═══ Supplied information

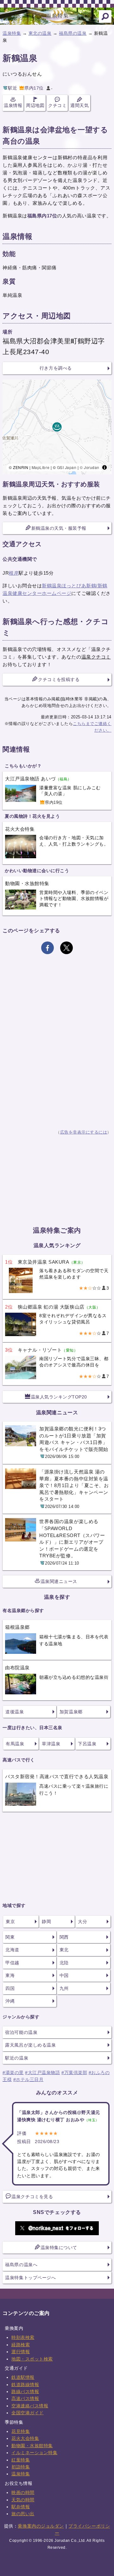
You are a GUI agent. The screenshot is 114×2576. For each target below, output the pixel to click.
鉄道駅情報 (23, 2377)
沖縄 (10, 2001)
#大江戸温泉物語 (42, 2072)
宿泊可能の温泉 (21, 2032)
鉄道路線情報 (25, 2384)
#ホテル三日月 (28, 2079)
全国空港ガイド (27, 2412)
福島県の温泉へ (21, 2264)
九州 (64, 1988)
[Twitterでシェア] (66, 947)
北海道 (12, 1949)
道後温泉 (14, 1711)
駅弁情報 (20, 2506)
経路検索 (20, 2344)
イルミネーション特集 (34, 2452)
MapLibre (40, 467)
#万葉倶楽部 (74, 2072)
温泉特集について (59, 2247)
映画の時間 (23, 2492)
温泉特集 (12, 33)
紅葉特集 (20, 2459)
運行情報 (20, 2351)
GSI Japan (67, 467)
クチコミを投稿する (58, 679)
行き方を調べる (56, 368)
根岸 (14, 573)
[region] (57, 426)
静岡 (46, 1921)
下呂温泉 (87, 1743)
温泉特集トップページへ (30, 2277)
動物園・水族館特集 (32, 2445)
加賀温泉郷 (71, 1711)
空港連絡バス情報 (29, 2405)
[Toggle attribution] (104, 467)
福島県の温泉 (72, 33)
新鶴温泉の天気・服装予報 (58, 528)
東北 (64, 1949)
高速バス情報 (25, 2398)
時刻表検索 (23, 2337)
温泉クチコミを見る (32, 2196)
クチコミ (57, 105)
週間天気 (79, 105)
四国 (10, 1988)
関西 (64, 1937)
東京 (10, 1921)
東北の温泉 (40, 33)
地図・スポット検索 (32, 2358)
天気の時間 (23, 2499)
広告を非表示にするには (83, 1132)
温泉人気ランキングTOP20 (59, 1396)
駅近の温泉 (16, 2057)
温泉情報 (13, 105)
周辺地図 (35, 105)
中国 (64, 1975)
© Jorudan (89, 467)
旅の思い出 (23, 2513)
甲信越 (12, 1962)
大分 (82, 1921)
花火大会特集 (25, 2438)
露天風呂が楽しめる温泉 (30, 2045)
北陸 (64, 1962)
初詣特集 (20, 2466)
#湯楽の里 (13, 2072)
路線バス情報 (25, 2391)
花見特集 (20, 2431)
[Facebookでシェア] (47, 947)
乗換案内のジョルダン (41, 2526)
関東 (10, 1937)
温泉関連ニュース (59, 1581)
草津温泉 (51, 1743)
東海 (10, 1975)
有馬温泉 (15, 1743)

══════

Restate word for word the lines in the material above from the one with "沖縄 (10, 2001)" to the one with "地図・スポット検索 (32, 2358)"; both of those lines count, and nothing else does.

Reply to the task:
沖縄 (10, 2001)
#大江戸温泉物語 (42, 2072)
宿泊可能の温泉 (21, 2032)
鉄道路線情報 (25, 2384)
#ホテル三日月 (28, 2079)
全国空港ガイド (27, 2412)
福島県の温泉へ (21, 2264)
九州 (64, 1988)
[Twitterでシェア] (66, 947)
北海道 (12, 1949)
道後温泉 (14, 1711)
駅弁情報 (20, 2506)
経路検索 (20, 2344)
イルミネーション特集 (34, 2452)
MapLibre (40, 467)
#万葉倶楽部 (74, 2072)
温泉特集について (59, 2247)
映画の時間 (23, 2492)
温泉特集 (12, 33)
紅葉特集 (20, 2459)
運行情報 (20, 2351)
GSI Japan (67, 467)
クチコミを投稿する (58, 679)
行き方を調べる (56, 368)
根岸 (14, 573)
[region] (57, 426)
静岡 (46, 1921)
下呂温泉 (87, 1743)
温泉特集トップページへ (30, 2277)
動物園・水族館特集 (32, 2445)
加賀温泉郷 (71, 1711)
空港連絡バス情報 (29, 2405)
[Toggle attribution] (104, 467)
福島県の温泉 (72, 33)
新鶴温泉の天気・服装予報 (58, 528)
東北 (64, 1949)
高速バス情報 (25, 2398)
時刻表検索 (23, 2337)
温泉クチコミを見る (32, 2196)
クチコミ (57, 105)
週間天気 (79, 105)
四国 (10, 1988)
関西 (64, 1937)
東京 (10, 1921)
東北の温泉 (40, 33)
地図・スポット検索 (32, 2358)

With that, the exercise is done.